The fruit is eaten without preparation when it ripens. It is of a crimson color and contains many black seeds about the size of those of the fig, which fruit it resembles in taste. By a process of boiling and fermentation an intoxicating liquor is obtained from the fresh fruit which has been more highly esteemed than the nutritious food and has rendered this new-year a season of debauchery.[1]

The fruit is dried and preserved in balls 15 or more centimeters in diameter (fig. 3). From either the fresh or dried fruit sirup is extracted by boiling it "all day." The residue is ground on the metate into an oily paste which is eaten without further preparation. The seeds may be separated from the pulp at the time of drying the fruit and may be eaten raw or ground on the the metate and treated as any meal—put into water to form a pinole or combined with other meal to bake into bread.

Haʼvalt, Yucca bacatta. The fruit is boiled, dried, ground on the mealing-stone, and boiled with flour. It is also eaten raw as a cathartic. The stems are reduced to pulp and used as soap. Y. elata is also used as soap.

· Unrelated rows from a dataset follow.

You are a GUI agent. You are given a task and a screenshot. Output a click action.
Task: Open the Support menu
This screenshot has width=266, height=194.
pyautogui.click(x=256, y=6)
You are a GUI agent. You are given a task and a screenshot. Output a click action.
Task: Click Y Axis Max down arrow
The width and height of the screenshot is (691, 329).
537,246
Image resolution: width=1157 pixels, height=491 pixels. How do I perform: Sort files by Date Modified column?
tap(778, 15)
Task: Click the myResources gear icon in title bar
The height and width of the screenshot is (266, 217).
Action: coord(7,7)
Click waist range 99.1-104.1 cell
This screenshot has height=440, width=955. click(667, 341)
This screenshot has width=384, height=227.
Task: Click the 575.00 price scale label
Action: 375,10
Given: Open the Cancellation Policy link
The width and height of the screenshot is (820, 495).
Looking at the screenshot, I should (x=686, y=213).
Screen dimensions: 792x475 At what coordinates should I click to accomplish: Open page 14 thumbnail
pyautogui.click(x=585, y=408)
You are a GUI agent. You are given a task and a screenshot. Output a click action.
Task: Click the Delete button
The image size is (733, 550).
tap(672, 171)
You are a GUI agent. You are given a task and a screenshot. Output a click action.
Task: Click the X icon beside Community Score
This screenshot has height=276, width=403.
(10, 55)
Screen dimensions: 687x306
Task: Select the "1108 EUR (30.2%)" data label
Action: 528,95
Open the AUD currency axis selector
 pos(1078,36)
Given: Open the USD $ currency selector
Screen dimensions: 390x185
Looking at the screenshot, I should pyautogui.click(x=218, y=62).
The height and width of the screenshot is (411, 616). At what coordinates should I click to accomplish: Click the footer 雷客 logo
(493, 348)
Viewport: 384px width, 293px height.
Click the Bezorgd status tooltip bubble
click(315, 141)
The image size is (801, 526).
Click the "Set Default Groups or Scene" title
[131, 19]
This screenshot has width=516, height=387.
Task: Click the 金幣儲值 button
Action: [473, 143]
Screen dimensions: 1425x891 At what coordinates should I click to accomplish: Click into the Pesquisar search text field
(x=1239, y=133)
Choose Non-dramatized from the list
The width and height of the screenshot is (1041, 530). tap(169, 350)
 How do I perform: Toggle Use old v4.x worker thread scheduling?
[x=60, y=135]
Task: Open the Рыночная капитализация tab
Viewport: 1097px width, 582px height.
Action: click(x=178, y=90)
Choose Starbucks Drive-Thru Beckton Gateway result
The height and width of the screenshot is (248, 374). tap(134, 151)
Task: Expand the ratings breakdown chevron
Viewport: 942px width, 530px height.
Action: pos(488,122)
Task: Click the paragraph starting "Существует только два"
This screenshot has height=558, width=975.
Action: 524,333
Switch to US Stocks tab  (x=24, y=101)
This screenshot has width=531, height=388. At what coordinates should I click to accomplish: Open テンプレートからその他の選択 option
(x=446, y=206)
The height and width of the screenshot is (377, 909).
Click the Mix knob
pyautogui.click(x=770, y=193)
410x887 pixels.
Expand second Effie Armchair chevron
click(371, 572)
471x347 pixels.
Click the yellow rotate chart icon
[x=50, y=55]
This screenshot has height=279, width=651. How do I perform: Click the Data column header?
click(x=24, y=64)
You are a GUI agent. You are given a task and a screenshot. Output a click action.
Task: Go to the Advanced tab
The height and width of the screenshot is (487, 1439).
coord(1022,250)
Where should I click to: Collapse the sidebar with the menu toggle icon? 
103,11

Hoʽny, Zea Mays. Corn, the most important crop of the Pueblo tribes, has, in recent years at least, been of less value to the Pimas than wheat. The numerous varieties are all prepared in about the same manner. As the husked corn is brought in by the women, it is piled on a thin layer of brush and roasted by burning the latter, after which it is cut from the cob, dried, and stored away for future use.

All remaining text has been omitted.